François Migaud a réagi à cette décision avec un certain fatalisme, déclarant : « S'il faut revoter, on revotera. » Ce petit village, avec seulement une cinquantaine d'électeurs, voit les tensions politiques croître alors que l’opposition, dont les votes ont été invalidés pour des raisons administratives, réclame justice. La rapporteure avait souligné que l'absence d'information sur la nationalité d'une candidate portugaise devait se faire au détriment des droits des électeurs.
Hélène Fronty, membre de l'opposition, s'est réjouie de cette décision, affirmant : « Je viens de faire le tour du village, je crois que c'est une bonne chose. » Elle prévoit même d'attirer davantage de candidats pour sa liste et promet un « conseil municipal de réconciliation » pour unifier les forces de la commune après ces turbulences électorales.
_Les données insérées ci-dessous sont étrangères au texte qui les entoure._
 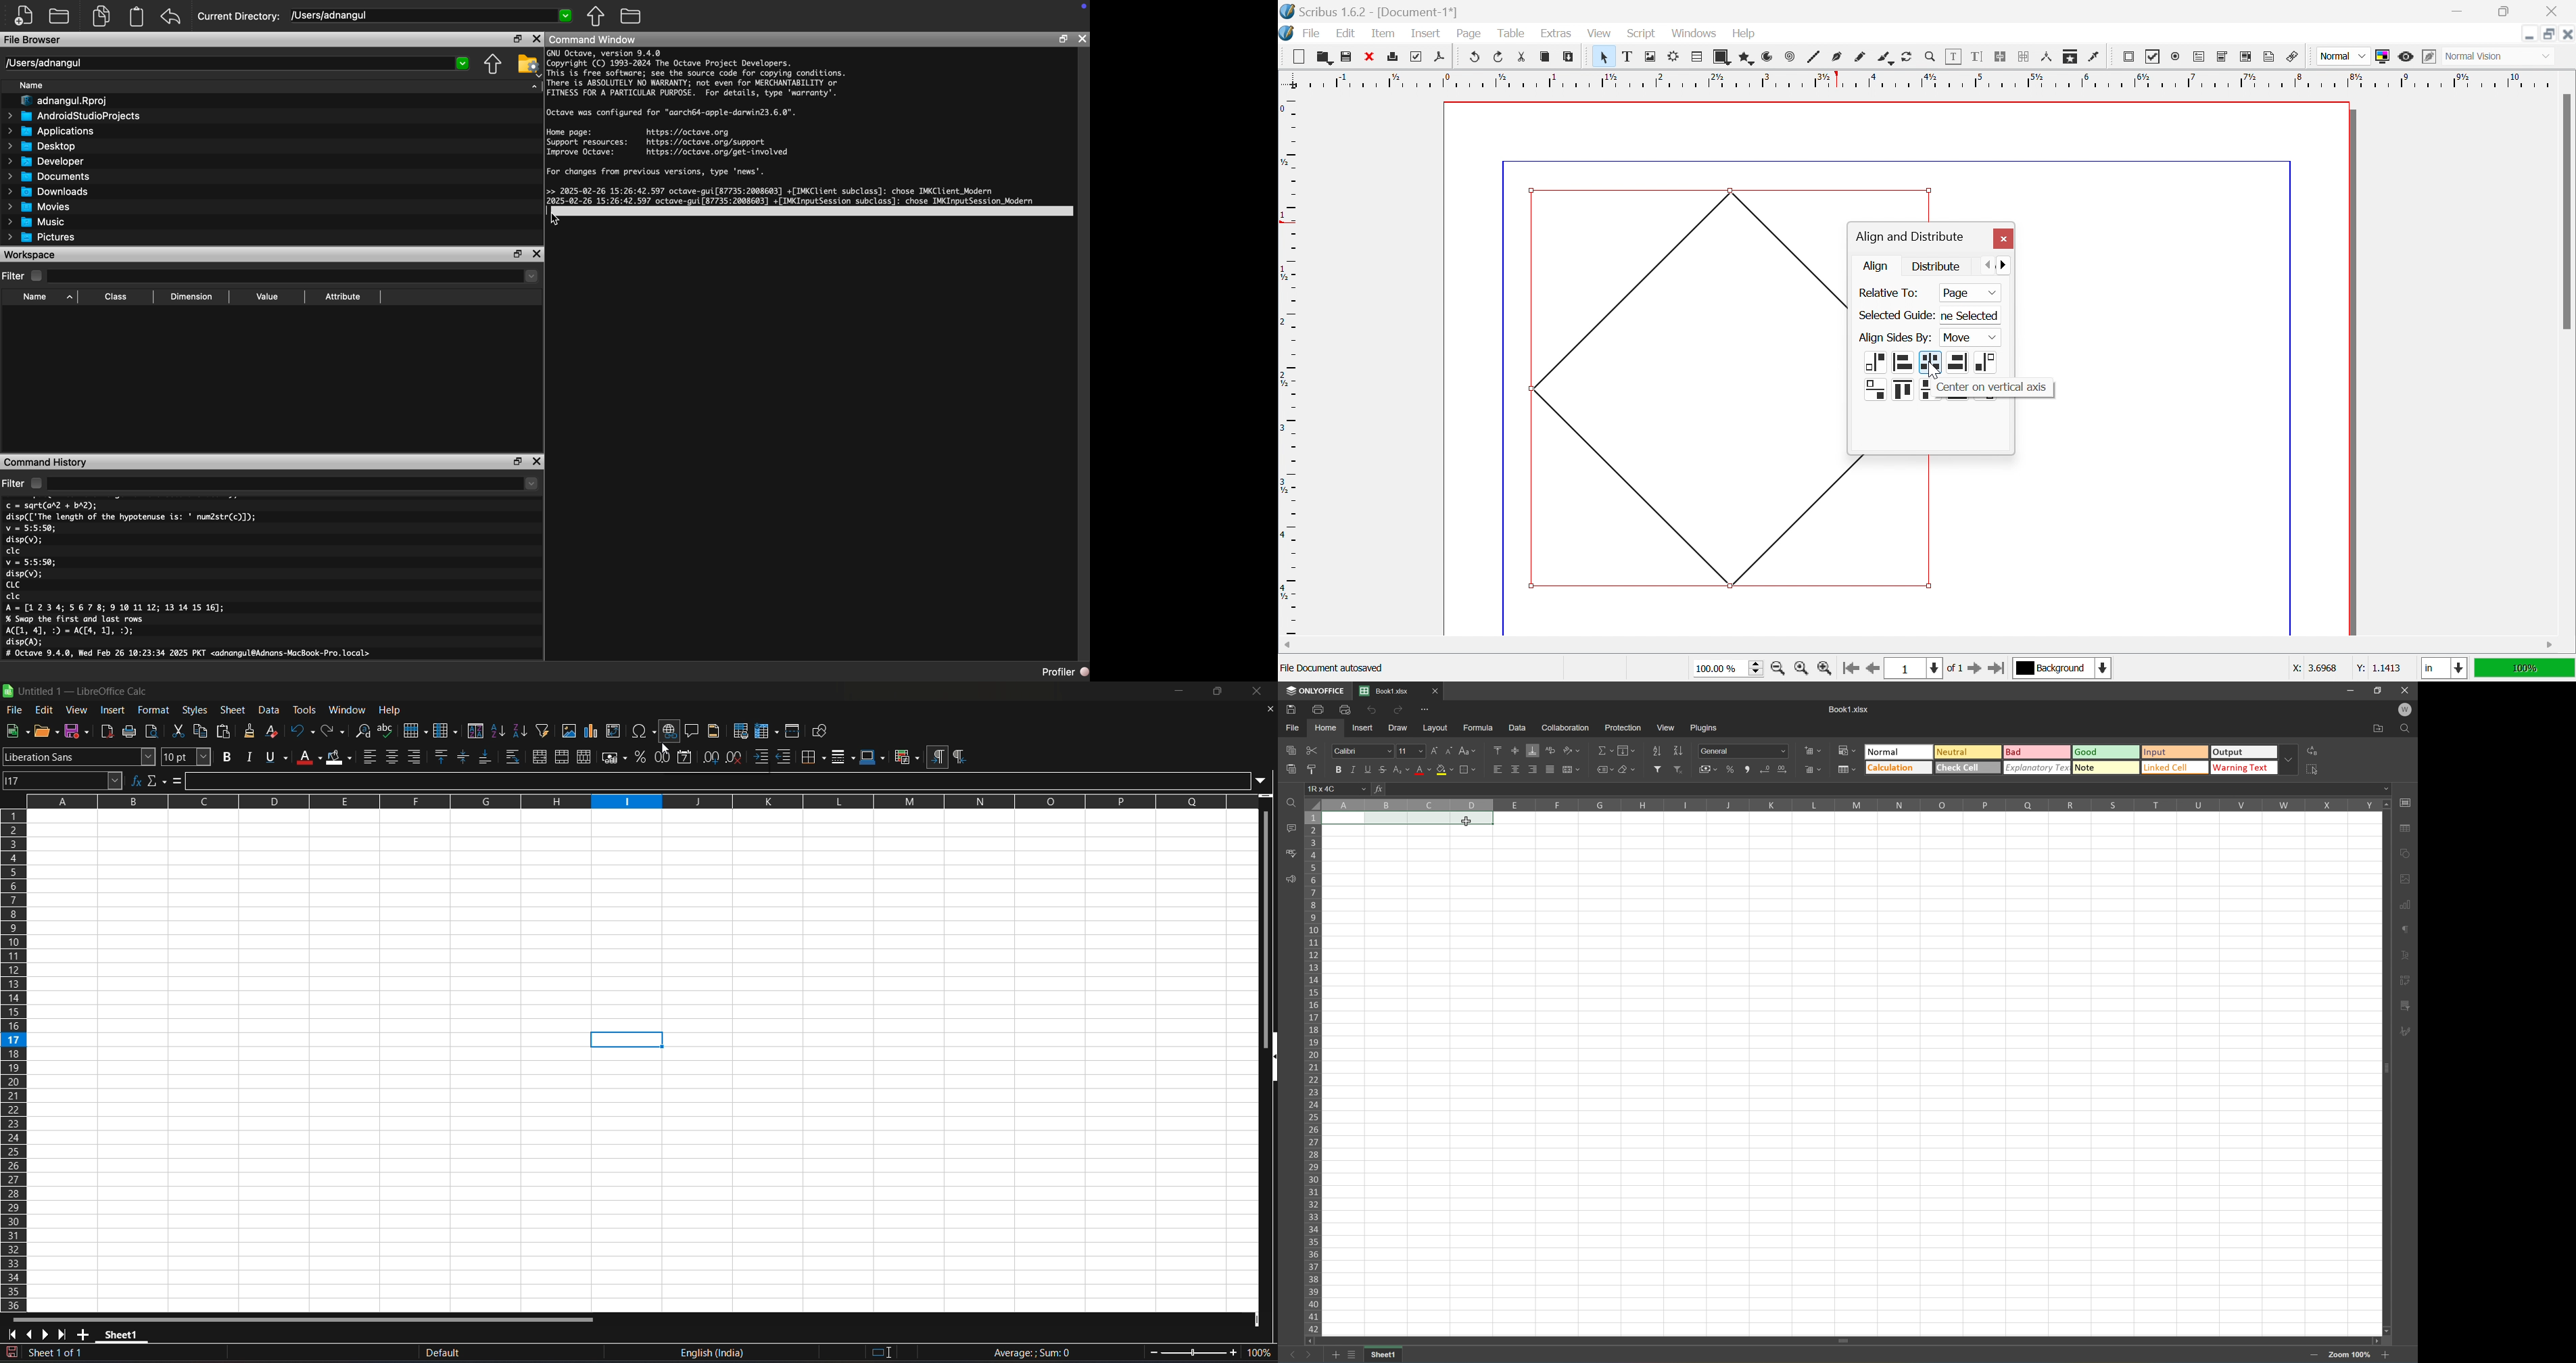 I want to click on Align Sides By:, so click(x=1895, y=338).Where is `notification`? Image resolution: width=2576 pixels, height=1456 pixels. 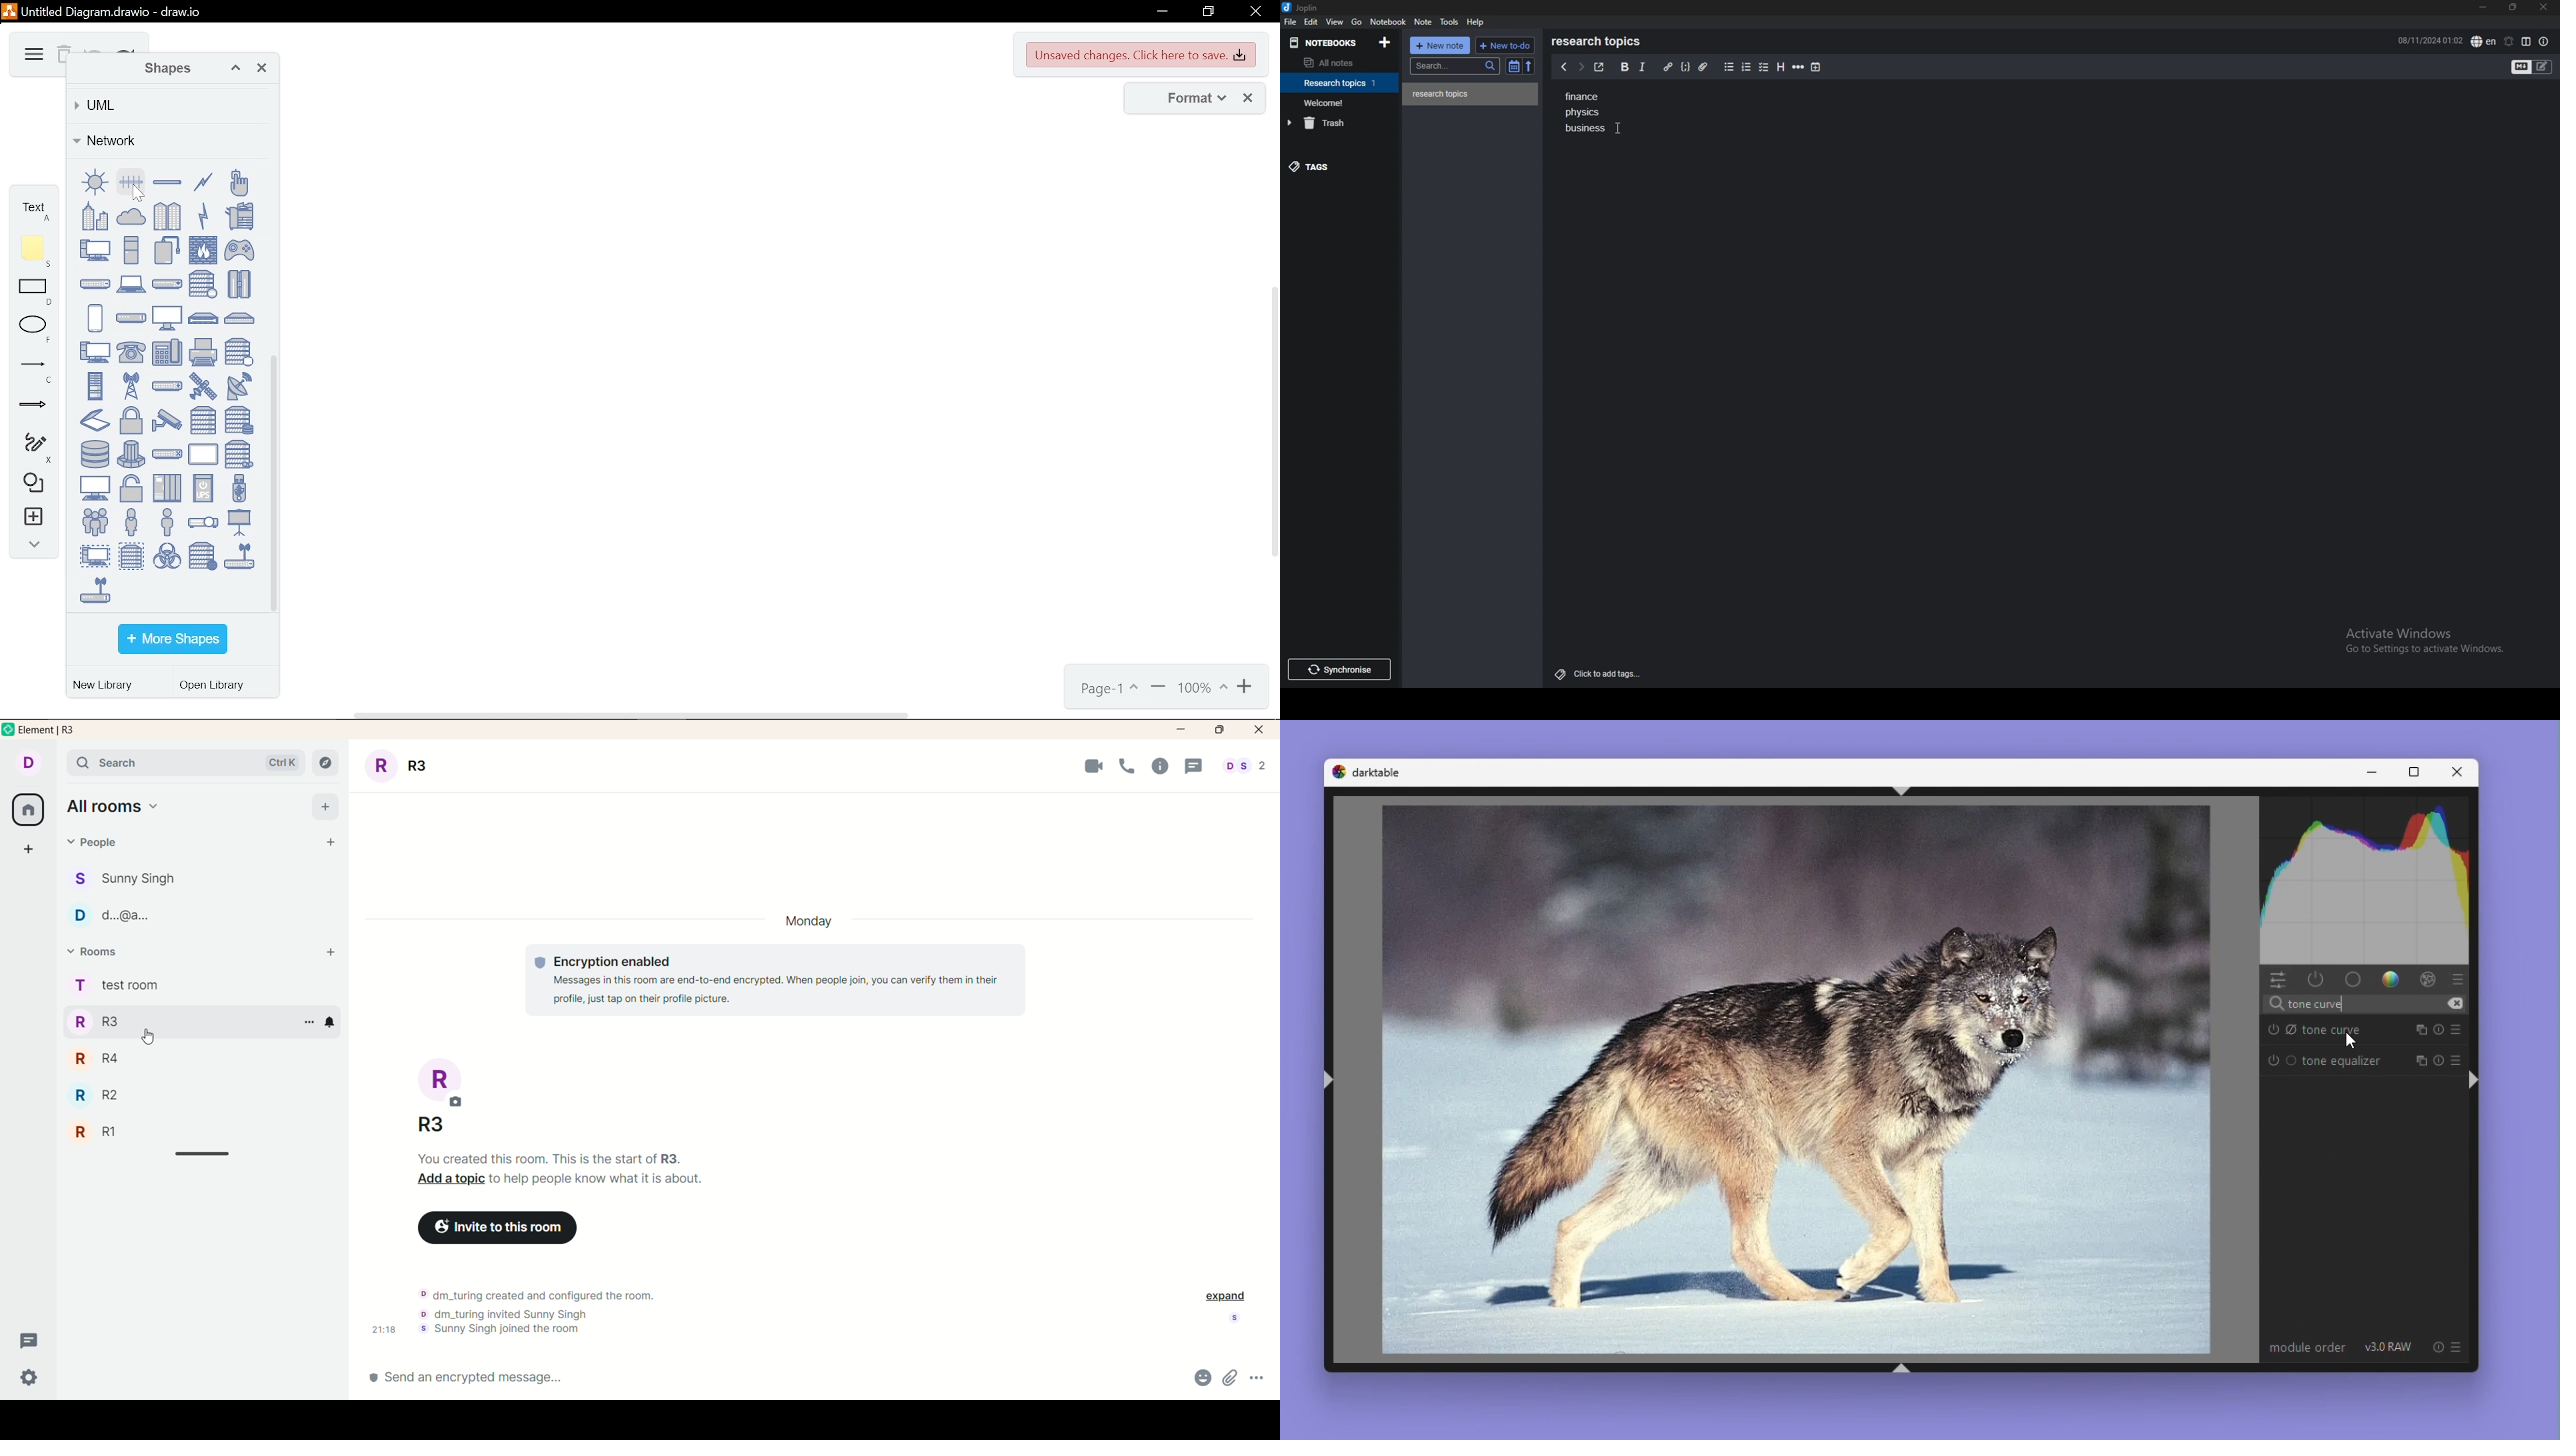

La situation à Castelmoron d'Albret s'inscrit dans un contexte plus large, où des incidents similaires se produisent dans d'autres communes en France, comme le souligne France 3 Nouvelle-Aquitaine. Les élus locaux et les électeurs doivent faire face à des enjeux de gouvernance et d'intégrité électorale, remettant en question la confiance envers les institutions représentatives.
Pour l’instant, tout repose entre les mains du maire. Le Conseil d'État se penchera sur le recours si celui-ci est déposé, et cela marquera une nouvelle page dans l’histoire électorale de ce village pittoresque.